Bacon.
Mmm … such a beautiful word. That
word does things to me, things that words like “cute blonde” used to do, sort
of. And unlike cute blondes, bacon never broke into my apartment to steal back
two year’s worth of birthday presents.
But that’s a story for another
time. Today, we’re talking about bacon, the best argument I can think of
against vegetarianism.
It’s on my mind because my
neighbor, Justin, gave me a couple pounds of it the other day. It came from
pigs he raised over the course of last summer.
Since I didn’t give him any grief
about putting in a small pen and populating it with two oinkers, I guess he
felt he owed it to me. He didn’t, but he felt
he did and I sure the heck am not going to tell him any different.
The bacon was, by far, the best
thing I have ever eaten. It was cut thick, each slice a work of art, a rich
tapestry of fat and lean laid out in symmetrical strips and vacuum sealed. I
didn’t know how good it was going to taste when he dropped by the house to give
it to me. This is probably a good thing. Had I known, I might have been tempted
to kiss him and Justin doesn’t seem like the kind of guy who would take kindly
to that sort of thing.
Mrs. Taylor (formerly Lori
Frankforter) expressed an interest in trying some of the bacon herself, and
initially, I intended to share. Then I tasted it. After that I was like Gollum
with the One Ring; nobody was going to touch my precious bacon.
I doled it out carefully over the
next few days. Bacon and eggs for Monday’s breakfast, then BLTs for lunch the following
two days.
Then it was gone. I was left with
nothing but the memories.
I tried not to weep openly, but was
only partly successful.
I don’t know why that bacon was
so special, so much better than the stuff I can buy at the grocery. But it was.
Maybe it had something to do with
the fact I had witnessed the growth of the pigs themselves, from cute, little
Babe-like bundles of pink all the way through to their final exit from their
pen, large, fat and resigned to their fate. Theirs was a short life, but a good
one, I think.
Justin, who also keeps chickens,
takes very good care of his critters. They’re comfortable, warm, well-fed.
Hell, my own parents didn’t treat me as well as Justin treats his animals.
Or maybe it was knowing they were
raised out in the fresh air (or as fresh as the air ever gets around a pig pen)
that made the bacon seem so sweet. Maybe they just got better feed. When it comes
to pigs, there’s a lot I don’t know.
But it seems to me there’s
something about seeing to your own food, rather than just picking it up at a
store, that just makes it, well, better. I’ve got to admit, Justin (and his
gift of bacon) have inspired me.
I’m too much of a citified wimp
to raise an animal myself with the intent of eating it. I grew up reading
“Charlotte’s Web” and other stories of anthropomorphized barnyard residents who
invariably displayed more humanity than their human masters.

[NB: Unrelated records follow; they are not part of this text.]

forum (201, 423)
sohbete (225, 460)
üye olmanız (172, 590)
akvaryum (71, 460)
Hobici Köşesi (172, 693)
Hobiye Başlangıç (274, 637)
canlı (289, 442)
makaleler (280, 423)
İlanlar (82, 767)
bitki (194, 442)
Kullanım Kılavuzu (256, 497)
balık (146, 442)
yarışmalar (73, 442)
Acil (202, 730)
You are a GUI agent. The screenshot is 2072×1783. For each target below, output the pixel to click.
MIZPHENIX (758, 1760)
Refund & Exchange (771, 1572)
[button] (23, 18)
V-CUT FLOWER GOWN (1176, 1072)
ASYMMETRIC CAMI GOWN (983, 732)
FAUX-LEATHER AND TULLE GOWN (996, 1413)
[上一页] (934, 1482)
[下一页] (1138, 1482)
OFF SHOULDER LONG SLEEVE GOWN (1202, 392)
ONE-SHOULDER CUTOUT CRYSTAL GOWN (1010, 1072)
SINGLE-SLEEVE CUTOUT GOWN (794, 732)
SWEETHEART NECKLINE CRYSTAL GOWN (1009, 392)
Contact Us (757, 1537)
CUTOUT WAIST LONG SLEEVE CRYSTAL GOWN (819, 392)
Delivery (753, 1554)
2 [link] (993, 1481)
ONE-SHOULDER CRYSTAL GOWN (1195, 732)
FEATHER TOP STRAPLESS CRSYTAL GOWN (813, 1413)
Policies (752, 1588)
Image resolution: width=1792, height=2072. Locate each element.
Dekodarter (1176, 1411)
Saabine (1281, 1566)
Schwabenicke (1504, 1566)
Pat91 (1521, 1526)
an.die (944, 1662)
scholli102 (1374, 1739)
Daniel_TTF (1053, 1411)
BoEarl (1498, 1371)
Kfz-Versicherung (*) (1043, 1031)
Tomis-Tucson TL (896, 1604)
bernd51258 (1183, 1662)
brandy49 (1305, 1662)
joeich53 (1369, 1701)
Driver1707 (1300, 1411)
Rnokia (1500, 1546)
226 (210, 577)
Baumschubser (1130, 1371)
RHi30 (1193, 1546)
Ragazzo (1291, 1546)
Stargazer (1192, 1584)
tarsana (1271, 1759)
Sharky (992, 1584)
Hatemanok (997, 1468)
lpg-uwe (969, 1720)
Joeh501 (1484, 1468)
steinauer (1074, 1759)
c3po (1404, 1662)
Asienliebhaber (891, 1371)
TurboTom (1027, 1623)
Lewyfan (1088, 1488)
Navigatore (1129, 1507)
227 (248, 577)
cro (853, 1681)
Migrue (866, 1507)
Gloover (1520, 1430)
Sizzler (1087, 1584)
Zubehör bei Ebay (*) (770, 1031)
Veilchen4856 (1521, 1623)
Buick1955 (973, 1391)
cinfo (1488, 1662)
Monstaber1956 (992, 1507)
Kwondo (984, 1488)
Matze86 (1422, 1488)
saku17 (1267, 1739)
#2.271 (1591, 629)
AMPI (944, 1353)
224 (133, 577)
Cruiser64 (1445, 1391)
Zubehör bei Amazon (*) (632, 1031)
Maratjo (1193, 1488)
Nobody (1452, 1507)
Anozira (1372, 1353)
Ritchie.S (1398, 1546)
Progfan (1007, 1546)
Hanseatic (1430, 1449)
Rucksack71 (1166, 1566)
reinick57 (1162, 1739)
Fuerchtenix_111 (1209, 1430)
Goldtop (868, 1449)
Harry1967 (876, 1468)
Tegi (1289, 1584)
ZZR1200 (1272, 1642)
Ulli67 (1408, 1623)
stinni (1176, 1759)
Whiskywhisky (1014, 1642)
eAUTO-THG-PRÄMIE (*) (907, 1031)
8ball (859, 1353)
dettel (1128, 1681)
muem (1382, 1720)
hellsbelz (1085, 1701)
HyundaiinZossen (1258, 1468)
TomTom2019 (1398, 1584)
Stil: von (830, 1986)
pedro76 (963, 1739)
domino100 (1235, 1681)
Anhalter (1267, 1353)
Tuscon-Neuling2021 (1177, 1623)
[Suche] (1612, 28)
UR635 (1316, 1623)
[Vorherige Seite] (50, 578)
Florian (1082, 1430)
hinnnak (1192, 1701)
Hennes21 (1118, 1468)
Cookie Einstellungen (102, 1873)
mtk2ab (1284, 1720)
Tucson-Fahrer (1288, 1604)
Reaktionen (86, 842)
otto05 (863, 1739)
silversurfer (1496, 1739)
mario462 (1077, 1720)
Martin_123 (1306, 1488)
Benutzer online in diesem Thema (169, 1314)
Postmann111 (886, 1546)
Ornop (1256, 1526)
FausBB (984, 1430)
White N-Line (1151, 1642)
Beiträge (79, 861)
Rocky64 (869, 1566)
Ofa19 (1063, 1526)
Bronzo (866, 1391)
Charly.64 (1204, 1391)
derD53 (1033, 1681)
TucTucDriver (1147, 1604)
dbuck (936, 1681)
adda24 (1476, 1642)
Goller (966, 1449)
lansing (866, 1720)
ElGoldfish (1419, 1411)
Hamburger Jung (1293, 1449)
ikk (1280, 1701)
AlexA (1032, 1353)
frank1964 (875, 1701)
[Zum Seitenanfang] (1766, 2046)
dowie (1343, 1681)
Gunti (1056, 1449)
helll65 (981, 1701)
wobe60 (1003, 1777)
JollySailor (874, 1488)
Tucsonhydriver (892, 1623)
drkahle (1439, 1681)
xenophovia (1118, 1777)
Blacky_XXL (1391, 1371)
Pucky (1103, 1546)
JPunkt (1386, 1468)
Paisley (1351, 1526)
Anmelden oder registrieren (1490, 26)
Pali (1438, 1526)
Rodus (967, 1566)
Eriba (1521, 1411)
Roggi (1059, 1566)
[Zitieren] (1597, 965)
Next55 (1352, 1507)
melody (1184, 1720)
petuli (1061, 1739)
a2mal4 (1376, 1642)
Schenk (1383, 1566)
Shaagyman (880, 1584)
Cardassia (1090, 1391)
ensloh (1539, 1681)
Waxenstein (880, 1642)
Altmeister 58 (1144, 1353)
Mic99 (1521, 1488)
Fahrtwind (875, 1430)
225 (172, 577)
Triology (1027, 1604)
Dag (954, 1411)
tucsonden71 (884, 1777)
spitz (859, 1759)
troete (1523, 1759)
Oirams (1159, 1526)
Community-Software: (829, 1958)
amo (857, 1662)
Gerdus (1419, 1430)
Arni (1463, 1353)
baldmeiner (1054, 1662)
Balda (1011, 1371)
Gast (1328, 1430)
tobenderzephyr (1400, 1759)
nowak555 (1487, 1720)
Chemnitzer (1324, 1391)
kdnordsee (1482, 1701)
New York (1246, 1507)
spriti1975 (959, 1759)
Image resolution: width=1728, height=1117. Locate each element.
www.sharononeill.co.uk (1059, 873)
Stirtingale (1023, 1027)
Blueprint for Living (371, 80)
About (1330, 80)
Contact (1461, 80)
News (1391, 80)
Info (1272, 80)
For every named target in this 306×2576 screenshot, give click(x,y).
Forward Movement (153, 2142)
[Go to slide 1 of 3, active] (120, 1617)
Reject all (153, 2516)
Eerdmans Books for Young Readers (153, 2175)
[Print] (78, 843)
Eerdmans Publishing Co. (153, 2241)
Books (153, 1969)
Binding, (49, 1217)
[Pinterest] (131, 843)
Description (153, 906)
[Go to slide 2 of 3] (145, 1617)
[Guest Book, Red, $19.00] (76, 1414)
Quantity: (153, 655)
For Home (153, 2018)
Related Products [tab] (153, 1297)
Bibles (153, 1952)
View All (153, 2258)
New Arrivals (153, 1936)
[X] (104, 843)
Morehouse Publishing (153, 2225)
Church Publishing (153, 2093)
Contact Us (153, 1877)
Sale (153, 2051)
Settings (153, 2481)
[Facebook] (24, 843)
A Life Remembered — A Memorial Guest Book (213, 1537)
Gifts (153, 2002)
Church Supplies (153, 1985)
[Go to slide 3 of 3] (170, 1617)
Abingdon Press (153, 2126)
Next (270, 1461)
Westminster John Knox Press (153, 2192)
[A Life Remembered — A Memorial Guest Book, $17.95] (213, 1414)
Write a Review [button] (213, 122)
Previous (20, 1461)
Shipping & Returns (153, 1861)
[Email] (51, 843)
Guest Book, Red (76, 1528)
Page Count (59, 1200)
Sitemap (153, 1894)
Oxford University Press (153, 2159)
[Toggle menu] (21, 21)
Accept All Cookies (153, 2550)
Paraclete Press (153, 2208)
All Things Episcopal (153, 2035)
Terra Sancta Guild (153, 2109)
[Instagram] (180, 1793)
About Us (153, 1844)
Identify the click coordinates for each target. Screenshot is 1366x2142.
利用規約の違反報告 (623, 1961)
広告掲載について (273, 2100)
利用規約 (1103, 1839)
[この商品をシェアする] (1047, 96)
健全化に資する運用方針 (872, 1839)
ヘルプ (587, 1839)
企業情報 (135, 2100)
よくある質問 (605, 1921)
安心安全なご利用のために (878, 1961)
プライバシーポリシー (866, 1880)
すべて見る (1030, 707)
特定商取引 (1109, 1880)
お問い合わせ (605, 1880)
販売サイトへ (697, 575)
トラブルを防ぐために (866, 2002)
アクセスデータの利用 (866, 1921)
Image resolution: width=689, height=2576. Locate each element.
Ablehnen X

So, nope. No pigs for me. But, as
I mentioned last week, Mrs. T (fLF) has decided we’re going to raise chickens.
We won’t be eating the birds, but we will be eating the eggs. That much my city
boy psyche can handle.
I’ve heard fresh eggs are better
than what you can buy at the store. It’ll be a while before I know for sure.
Our chicks are still pretty little; we won’t be seeing eggs from them until
summer’s end, at the soonest. But by next spring, they should by laying like
crazy.
And should Justin decide to give
me another package of bacon from this summer’s crop of oinkers to go with those
eggs? Well, let’s just say I’ll be in hog heaven.